__Exercise requirements__:
Please copy out the data below verbatim, starting at the line that contains "Where should I" and running through the end of the data. Leave the pictures out of your answer.

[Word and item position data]

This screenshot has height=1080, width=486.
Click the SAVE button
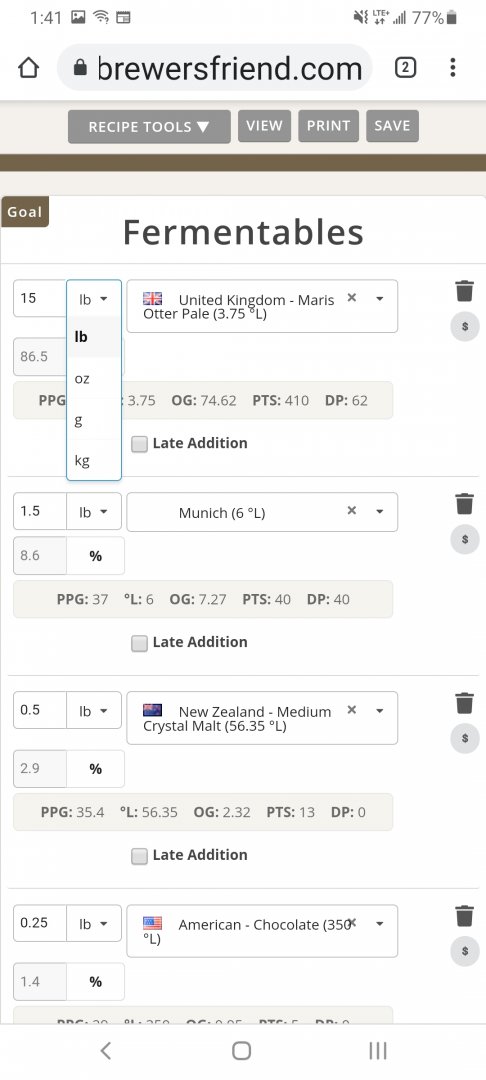tap(392, 126)
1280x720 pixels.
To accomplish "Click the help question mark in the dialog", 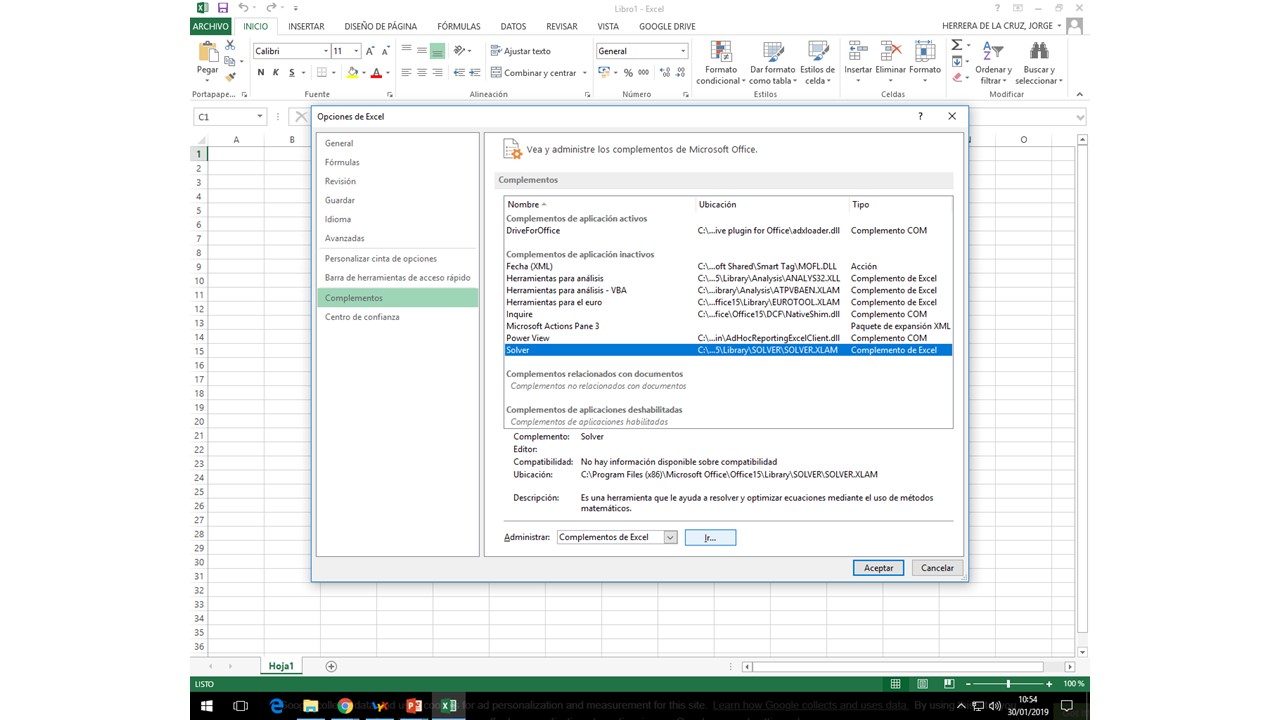I will tap(921, 116).
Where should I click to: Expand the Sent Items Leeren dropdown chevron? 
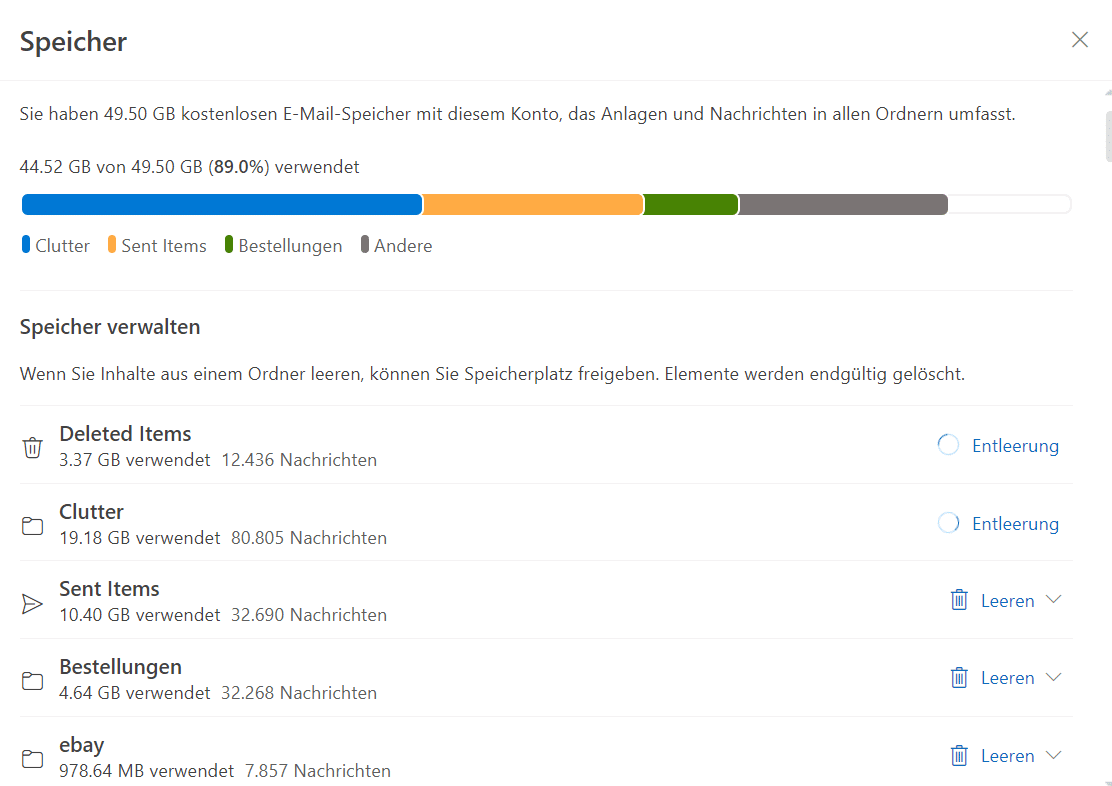1053,600
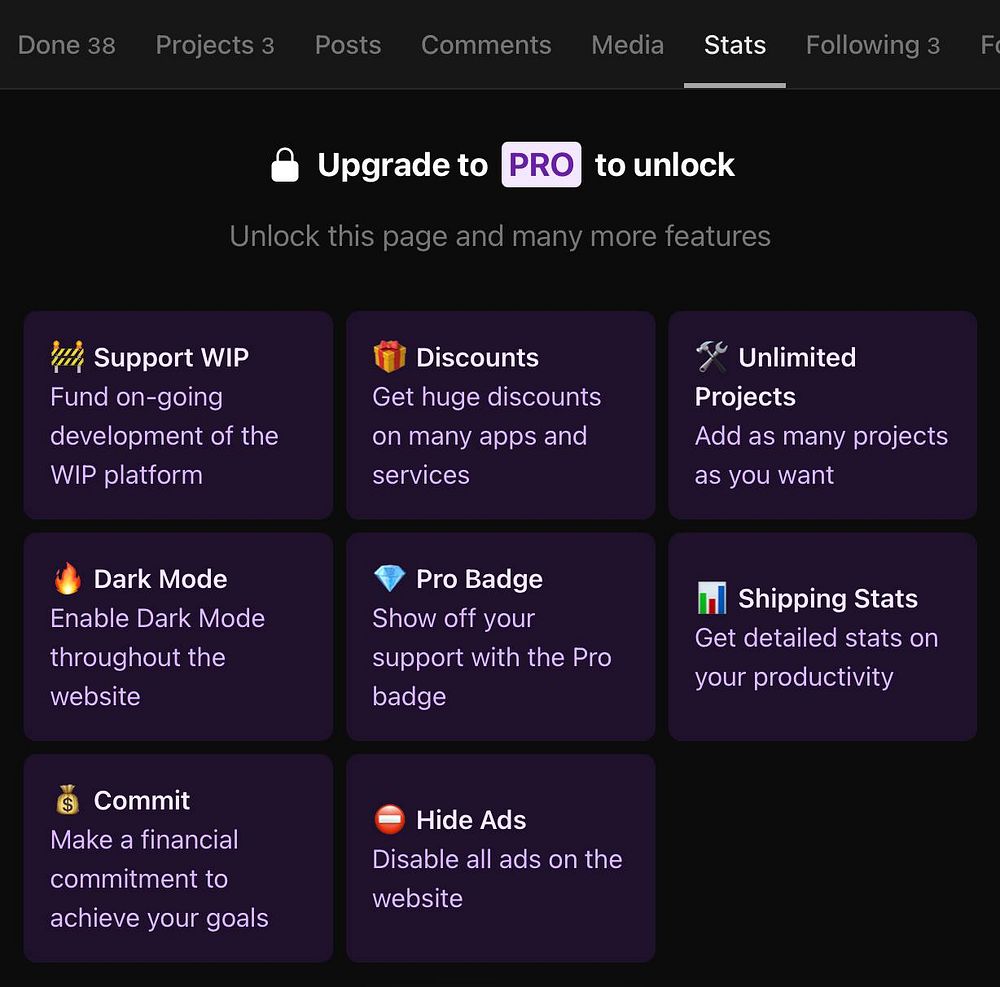Select the Shipping Stats card title
This screenshot has height=987, width=1000.
pos(827,599)
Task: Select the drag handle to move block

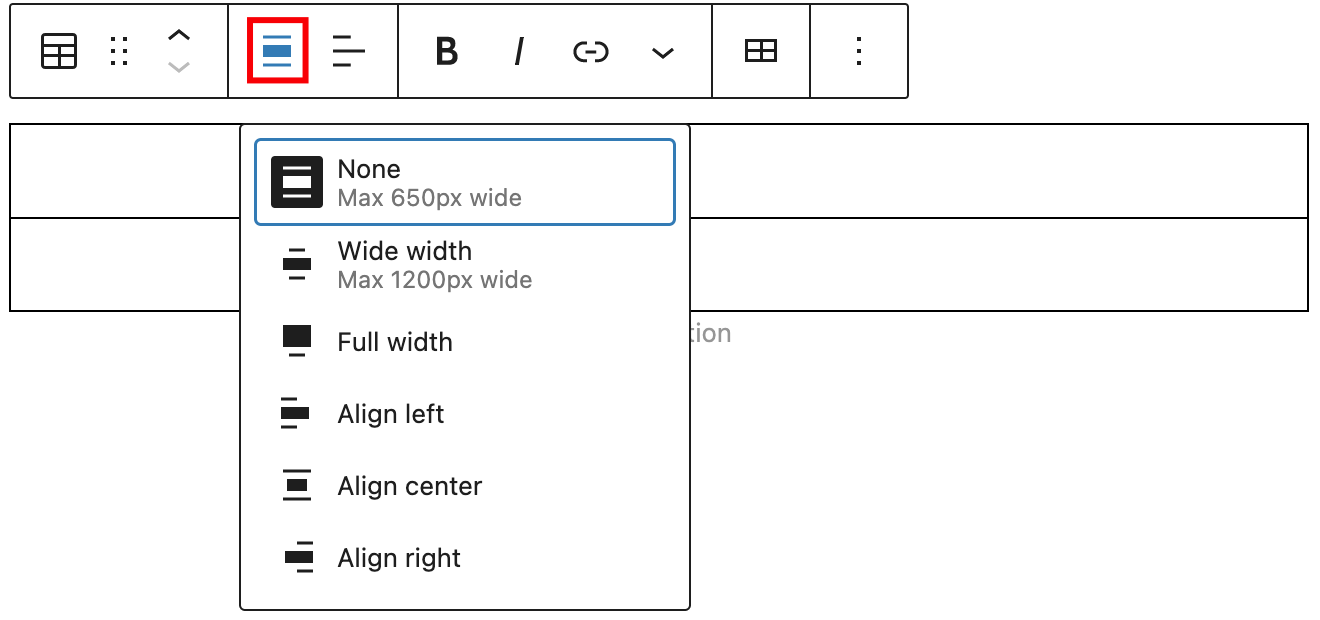Action: coord(118,51)
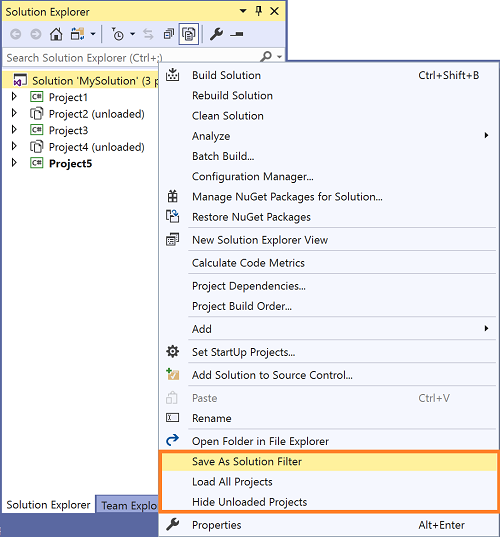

__Answer in full__:
Where should I click to: Expand the Sent Items Leeren dropdown chevron? 
1053,600
Select the Shipping Stats card title
This screenshot has height=987, width=1000.
pos(827,599)
Task: Select the drag handle to move block

Action: coord(118,51)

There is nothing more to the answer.